Next to the Holy Grail, the most coveted biblical lost treasure is the Ark of the Covenant. The search for the Ark has taken archeologists to many locations where the alleged gold-covered wooden box which was said to have held the original Ten Commandments tablets and the mystical powers bestowed upon them was rumored to have been on display, stored or hidden. Those places, usually an ancient temple, had legends or unique characteristics which led searchers to them. Recently, another location was added to the list, and its Ark-linked characteristics are its unique shape and a huge stone slab which biblical archeologists now suspect was once a table which held the Ark. Real biblical artifact, just another big rock or something else?

“This would be a rare case in which we can merge the biblical narrative with an archaeological find.”

In a detailed report by Haaretz, Tel Aviv University archaeologist Dr. Zvi Lederman relates the discovery of the remains of a 12th century BCE building on the outskirts of Beth Shemesh, 20 km (12.4 miles) west of Jerusalem. Zvi believes the structure was a temple because it is a perfect square (8.5 meters or 27.8 feet per side) and its corners match the directional points of the compass. Inside the square, his research team found animal bones, concave stones for mixing liquids and other signs of rituals. They also found something which indicated this was a temple which had been trashed by enemies of its users – deep layers of animal dung covering it. (Photos here.)

“Very shortly after it was destroyed, the entire place was turned into an animal pen. To me this is an act of hostility, an intentional desecration of a holy place.”

Lederman speculates that the Philistines – archenemies of the Israelites who lived seven km (4.3 miles) from Beth Shemesh – were to blame for this based on the timeframe. However, the severity of the temple’s destruction and desecration was above and beyond that of their their normal skirmishes, so Lederman went looking for a reason. Last summer, his team found it – a large stone slab perched horizontally on two other stone. This was an unusual placement for a pre-Iron Age settlement. For a possible explanation, the scientist turned to the spiritual.

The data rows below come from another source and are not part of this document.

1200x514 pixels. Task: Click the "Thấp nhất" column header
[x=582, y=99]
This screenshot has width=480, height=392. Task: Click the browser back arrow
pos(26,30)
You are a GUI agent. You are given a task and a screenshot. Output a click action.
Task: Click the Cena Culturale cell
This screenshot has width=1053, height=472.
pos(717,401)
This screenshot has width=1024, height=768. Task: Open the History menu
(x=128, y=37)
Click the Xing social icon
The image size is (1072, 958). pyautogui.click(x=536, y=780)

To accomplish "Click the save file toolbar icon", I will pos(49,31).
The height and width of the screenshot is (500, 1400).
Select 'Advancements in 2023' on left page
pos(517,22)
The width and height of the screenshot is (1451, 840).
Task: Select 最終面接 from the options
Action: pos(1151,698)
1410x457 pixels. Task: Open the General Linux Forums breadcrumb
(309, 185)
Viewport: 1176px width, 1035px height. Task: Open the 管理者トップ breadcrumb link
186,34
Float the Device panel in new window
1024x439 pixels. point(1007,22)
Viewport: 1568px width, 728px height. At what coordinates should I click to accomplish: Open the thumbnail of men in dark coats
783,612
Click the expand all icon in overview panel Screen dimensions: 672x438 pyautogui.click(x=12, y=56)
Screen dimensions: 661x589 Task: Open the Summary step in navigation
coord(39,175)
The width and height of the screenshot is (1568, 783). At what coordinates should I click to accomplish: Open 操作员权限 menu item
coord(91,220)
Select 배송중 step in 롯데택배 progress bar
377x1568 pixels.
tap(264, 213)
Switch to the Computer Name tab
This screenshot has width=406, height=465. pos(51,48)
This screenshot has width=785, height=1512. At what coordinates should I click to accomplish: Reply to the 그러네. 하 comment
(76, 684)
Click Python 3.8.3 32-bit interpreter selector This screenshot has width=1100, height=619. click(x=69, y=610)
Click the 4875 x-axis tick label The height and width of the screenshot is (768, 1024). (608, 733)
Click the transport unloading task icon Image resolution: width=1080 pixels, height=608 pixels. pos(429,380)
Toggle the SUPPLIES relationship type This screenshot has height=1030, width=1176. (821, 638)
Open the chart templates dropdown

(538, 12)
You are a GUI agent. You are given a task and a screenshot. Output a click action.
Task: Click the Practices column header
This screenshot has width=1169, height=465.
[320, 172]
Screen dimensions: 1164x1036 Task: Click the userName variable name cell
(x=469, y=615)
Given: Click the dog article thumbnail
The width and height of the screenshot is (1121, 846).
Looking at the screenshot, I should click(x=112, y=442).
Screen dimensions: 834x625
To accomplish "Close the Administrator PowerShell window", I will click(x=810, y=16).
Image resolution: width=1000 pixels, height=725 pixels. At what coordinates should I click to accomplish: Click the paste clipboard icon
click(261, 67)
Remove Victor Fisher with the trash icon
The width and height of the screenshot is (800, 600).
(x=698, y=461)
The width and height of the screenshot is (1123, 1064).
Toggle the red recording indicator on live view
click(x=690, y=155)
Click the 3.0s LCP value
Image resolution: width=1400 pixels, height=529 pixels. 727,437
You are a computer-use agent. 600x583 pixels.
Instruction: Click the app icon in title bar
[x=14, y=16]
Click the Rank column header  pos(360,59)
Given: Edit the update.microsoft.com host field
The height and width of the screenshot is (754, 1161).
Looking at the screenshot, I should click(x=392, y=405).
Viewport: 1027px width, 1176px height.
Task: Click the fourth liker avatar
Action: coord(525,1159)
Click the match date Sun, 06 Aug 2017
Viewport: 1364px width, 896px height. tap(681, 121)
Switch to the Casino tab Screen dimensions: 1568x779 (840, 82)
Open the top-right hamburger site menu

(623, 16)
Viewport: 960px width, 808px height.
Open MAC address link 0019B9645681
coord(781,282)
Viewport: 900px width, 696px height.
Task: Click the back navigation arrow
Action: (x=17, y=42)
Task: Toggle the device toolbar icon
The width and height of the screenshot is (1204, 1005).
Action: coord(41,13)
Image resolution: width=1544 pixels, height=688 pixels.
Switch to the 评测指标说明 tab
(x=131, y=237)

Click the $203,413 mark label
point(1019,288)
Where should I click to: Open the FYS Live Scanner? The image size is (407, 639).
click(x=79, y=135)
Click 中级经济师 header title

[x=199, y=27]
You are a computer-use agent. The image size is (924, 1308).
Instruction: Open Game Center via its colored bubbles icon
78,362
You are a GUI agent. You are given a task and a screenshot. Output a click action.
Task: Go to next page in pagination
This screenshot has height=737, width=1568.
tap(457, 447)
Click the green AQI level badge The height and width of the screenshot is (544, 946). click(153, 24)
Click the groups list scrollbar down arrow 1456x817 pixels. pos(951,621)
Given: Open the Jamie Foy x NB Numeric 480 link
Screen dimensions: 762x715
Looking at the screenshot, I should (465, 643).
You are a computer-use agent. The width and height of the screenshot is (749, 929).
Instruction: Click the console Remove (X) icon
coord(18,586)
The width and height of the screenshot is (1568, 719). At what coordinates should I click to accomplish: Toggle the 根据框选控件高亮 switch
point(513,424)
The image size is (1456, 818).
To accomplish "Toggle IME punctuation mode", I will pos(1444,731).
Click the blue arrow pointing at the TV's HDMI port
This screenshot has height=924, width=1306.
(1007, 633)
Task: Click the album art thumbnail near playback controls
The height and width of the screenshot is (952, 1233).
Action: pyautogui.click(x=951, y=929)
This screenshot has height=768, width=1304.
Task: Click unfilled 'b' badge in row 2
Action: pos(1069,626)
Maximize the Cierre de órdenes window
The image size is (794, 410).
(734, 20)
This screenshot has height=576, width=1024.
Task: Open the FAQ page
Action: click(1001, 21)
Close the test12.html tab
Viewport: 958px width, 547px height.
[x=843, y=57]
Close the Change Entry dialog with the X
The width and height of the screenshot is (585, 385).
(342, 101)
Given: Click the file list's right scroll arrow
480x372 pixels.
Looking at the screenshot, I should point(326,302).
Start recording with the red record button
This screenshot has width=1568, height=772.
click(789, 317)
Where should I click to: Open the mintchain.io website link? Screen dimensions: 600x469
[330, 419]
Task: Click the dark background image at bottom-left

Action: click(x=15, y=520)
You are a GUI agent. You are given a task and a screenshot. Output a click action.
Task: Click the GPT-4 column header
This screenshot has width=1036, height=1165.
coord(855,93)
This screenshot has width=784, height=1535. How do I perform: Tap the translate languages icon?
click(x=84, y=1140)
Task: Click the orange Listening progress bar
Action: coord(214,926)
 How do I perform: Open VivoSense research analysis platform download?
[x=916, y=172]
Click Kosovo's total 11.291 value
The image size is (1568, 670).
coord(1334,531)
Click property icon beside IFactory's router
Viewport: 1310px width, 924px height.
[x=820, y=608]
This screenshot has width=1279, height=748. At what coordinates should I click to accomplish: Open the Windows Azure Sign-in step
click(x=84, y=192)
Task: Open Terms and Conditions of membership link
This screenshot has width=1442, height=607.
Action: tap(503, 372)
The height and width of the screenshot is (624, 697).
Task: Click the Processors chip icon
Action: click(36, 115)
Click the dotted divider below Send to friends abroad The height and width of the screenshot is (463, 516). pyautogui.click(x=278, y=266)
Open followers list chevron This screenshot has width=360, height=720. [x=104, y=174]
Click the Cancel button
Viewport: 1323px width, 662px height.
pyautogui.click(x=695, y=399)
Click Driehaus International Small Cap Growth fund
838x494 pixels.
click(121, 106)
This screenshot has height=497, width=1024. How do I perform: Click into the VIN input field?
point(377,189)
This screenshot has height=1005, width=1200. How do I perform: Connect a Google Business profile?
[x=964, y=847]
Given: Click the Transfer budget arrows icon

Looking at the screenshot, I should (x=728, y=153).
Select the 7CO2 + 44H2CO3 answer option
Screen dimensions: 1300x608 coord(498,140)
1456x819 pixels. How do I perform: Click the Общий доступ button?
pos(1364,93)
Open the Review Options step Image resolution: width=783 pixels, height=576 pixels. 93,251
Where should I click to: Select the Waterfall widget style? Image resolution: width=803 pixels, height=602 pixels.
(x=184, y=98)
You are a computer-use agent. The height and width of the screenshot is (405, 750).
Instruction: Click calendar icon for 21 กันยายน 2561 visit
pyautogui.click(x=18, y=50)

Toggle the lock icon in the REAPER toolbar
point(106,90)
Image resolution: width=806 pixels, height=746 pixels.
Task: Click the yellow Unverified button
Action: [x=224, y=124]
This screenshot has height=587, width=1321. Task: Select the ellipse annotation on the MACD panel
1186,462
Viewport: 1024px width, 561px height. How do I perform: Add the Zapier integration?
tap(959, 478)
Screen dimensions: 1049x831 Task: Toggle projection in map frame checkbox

“Now the people of Beth Shemesh were reaping their wheat harvest in the valley; and they lifted their eyes and saw the ark, and rejoiced to see it. Then the cart came into the field of Joshua of Beth Shemesh, and stood there; a large stone was there. So they split the wood of the cart and offered the cows as a burnt offering to the Lord. The Levites took down the ark of the Lord and the chest that was with it, in which were the articles of gold, and put them on the large stone.”

(1 Samuel 6:13-15)

So, the bible says the Ark of the Covenant was in Beth Shemesh after being taken from the nearby Philistines and was placed on a large stone. Do those dots line up with what Lederman found? He points out that the lines aren’t really straight. The stone was found in a temple, not a field. The 12 century BCE time period is centuries before what most experts believe was the beginning of the real historical events that occasionally appear accurately in the bible and often inspire similar stories. Nothing was written about the Ark until the 8th century BCE – a long time for the story of something that important to be confined to word-of-mouth. Avraham Faust, a professor of archaeology at Bar-Ilan University, told Haaretz he believes it’s a sign of an early tradition that eventually inspired an epic biblical story that has inspired searches and Indiana Jones movies.

Could this bring Dr. Jones out of retirement one more time?